Addressing one of the biggest digital barriers: signatures
One overlooked part of the proposed rule is how EPA is trying to solve one of the biggest barriers to going fully digital, which is signatures in the field. Anyone who has dealt with manifests knows that the weak point is often the hand-off between the generator and the transporter, especially when drivers don’t have system access or reliable connectivity. To address that, EPA is proposing new functionality that would allow users to sign manifests using quick response (QR) codes or even short message service (SMS). In practice, this could mean a driver scans a QR code or receives a text prompt, then completes the signature process directly from their phone. So, no login or full system access needed. EPA is also exploring the ability to use SMS and QR-based tools to make updates to manifest data without needing full system permissions. That’s a big deal operationally, because it removes one of the most common bottlenecks in needing a registered user at a specific site to make even minor corrections.
Operational challenges companies should expect
With that said, moving to a fully digital system still comes with potential issues. It requires coordination across your entire operation. Generators, transporters, and disposal facilities all have to be aligned and capable of using the system effectively. If one party in that chain struggles, it can create delays or compliance issues for everyone involved. There’s also an upfront investment to consider. Companies may need to upgrade internal systems, ensure reliable connectivity, and train employees in new work processes. For organizations with multiple sites or field operations, which can take some planning. But over time, many of those burdens are expected to decrease. Electronic signatures, reusable templates, and centralized record-keeping can significantly reduce administrative work.
One of the biggest shifts employers will notice is the level of visibility. With paper manifests, there’s often a lag between shipment and final documentation. In a digital system, that lag disappears. Information becomes available almost immediately, and regulators have access to the same data. That means errors or discrepancies are easier to find and harder to ignore.

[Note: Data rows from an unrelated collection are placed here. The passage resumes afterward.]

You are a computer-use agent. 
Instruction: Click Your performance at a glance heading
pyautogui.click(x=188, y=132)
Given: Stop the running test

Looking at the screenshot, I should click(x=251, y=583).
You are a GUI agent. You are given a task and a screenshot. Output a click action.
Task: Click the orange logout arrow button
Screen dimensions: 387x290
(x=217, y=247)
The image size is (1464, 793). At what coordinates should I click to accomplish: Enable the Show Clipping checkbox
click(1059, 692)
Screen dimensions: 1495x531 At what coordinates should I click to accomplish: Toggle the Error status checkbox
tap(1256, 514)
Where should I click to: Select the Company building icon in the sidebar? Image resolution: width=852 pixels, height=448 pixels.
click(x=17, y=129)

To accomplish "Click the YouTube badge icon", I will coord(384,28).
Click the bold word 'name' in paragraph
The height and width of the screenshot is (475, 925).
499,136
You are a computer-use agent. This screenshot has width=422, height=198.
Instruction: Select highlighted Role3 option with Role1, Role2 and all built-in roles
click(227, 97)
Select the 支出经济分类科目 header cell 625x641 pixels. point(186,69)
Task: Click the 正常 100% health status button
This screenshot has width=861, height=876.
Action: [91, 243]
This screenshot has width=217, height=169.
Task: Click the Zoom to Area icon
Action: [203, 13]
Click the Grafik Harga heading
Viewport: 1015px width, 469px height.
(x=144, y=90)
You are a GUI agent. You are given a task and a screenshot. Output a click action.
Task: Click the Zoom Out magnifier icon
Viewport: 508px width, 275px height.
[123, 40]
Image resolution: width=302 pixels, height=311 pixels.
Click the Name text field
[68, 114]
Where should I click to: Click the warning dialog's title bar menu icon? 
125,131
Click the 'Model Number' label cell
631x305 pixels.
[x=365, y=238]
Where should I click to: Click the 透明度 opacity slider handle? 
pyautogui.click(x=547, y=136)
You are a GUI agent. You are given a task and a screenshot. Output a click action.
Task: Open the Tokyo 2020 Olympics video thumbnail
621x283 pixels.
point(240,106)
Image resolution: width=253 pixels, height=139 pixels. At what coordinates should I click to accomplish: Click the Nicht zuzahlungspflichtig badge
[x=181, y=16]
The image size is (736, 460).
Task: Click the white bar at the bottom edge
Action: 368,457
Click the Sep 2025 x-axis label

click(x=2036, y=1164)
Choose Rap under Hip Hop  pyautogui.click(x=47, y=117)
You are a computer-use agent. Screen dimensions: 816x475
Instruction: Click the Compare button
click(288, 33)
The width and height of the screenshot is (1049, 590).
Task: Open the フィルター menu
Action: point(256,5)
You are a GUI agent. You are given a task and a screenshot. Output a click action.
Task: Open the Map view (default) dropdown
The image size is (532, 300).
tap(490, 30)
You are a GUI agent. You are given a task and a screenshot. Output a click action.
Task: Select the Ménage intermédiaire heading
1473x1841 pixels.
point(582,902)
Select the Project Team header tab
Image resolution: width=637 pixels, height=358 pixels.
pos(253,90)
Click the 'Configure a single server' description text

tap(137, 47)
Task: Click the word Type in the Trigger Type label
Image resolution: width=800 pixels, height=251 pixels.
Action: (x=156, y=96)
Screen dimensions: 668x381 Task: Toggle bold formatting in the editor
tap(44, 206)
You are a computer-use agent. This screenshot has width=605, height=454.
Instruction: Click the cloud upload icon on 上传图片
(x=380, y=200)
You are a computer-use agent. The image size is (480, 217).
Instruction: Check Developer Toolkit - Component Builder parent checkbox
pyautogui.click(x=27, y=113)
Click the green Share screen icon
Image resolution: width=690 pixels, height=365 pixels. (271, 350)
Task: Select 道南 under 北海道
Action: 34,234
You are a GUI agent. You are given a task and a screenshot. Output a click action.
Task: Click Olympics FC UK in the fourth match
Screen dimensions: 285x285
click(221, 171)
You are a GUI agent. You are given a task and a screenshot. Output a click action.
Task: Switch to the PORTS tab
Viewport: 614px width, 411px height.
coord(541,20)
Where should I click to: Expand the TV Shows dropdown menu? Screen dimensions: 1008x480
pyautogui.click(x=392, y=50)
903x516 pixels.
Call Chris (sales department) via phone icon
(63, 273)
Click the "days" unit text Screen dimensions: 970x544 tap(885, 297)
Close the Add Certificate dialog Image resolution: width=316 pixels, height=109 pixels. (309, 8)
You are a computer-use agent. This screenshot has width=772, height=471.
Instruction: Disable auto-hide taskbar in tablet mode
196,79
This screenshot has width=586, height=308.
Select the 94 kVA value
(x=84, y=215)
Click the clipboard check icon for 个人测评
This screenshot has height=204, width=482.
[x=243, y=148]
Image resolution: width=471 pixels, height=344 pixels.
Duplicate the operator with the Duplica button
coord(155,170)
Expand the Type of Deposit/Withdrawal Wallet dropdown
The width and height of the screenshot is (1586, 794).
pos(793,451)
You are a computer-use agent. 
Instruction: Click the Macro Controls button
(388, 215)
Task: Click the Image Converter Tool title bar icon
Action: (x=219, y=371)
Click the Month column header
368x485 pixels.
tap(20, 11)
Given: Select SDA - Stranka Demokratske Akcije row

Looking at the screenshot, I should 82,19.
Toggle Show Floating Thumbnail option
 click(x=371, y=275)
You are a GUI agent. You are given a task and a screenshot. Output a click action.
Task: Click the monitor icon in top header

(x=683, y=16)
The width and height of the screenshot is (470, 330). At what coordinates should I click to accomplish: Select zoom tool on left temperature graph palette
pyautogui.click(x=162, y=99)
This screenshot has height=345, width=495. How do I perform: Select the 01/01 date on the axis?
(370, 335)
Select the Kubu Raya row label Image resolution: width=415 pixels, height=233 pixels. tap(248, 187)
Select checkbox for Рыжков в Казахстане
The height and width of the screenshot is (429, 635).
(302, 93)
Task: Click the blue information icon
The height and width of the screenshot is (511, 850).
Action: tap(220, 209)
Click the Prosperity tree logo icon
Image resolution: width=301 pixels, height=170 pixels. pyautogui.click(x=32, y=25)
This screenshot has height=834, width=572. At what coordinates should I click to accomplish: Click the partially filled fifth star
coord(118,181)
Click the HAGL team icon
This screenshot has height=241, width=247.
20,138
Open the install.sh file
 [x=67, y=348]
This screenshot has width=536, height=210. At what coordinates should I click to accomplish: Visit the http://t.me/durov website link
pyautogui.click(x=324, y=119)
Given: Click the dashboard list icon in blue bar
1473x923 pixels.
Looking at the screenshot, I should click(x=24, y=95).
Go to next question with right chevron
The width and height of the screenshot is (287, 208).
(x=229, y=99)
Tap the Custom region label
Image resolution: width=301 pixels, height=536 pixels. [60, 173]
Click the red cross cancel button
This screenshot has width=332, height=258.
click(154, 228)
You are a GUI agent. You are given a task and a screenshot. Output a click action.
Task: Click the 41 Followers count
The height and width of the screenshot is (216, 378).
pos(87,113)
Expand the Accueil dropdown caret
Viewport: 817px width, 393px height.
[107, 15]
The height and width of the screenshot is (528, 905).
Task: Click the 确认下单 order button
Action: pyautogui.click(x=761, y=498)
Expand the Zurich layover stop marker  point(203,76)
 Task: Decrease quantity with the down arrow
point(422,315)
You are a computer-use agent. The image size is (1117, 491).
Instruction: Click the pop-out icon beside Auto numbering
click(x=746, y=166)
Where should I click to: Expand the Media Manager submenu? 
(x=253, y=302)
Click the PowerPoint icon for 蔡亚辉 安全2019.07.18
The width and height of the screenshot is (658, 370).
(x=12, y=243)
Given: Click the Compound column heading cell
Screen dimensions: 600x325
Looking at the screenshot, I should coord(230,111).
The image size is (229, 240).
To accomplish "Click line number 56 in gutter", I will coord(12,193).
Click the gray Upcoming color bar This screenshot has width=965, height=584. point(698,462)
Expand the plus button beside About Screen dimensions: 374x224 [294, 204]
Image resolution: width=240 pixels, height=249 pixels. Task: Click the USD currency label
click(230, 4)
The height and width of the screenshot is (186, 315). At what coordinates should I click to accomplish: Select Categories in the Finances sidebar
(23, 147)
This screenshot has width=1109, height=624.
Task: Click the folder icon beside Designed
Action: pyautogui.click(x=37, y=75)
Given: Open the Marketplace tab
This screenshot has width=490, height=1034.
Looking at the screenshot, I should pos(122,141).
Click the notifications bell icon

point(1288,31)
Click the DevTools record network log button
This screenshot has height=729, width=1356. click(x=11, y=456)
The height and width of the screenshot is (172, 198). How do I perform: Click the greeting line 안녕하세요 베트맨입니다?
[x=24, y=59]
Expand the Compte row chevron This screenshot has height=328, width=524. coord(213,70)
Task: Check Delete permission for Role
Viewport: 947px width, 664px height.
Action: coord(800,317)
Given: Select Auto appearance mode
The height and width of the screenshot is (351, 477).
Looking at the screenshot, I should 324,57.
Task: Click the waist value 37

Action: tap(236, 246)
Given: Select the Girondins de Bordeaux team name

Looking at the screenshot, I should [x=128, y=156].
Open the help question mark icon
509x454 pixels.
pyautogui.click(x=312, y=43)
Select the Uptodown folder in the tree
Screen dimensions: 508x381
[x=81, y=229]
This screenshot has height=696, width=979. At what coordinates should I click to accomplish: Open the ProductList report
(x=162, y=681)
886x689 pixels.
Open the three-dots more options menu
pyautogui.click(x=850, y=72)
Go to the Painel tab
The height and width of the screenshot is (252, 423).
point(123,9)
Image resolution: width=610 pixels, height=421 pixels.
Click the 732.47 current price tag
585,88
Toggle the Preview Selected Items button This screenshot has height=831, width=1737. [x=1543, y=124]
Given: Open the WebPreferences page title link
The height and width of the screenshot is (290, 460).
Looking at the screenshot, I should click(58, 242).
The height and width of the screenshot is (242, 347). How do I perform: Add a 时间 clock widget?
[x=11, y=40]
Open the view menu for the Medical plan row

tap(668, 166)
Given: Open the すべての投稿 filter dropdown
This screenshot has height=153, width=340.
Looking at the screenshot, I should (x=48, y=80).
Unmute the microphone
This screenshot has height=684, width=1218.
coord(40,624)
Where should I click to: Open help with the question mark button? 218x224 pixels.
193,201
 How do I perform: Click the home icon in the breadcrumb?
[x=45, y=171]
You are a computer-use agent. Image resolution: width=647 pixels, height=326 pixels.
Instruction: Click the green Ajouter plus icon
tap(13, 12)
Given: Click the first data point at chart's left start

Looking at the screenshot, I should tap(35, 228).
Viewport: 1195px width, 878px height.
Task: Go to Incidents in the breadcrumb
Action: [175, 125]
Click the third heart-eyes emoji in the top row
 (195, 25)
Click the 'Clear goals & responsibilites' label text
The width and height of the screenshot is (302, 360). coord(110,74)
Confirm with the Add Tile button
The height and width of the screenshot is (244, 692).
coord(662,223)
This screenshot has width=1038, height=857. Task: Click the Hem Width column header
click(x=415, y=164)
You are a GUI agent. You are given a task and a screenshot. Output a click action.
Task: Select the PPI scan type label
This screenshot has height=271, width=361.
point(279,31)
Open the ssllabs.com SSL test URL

The good news is that companies don’t have to wait for the final rule to start preparing. Taking a close look at your current manifest process is a good first step. If paper is still a major part of your workflow, that’s a clear signal that changes are coming. Making sure your e-Manifest account is fully set up and that employees understand how to use it, will go a long way in avoiding future disruptions.
Keys to remember: The EPA’s proposed Paper Manifest Sunset Rule would set a firm date to phase out paper hazardous waste manifests and require that all covered shipments be tracked through the agency’s electronic e‑Manifest system, in which the Agency says will improve hazardous‑waste tracking and transparency while reducing administrative burden and saving regulated entities roughly $28.5 million per year.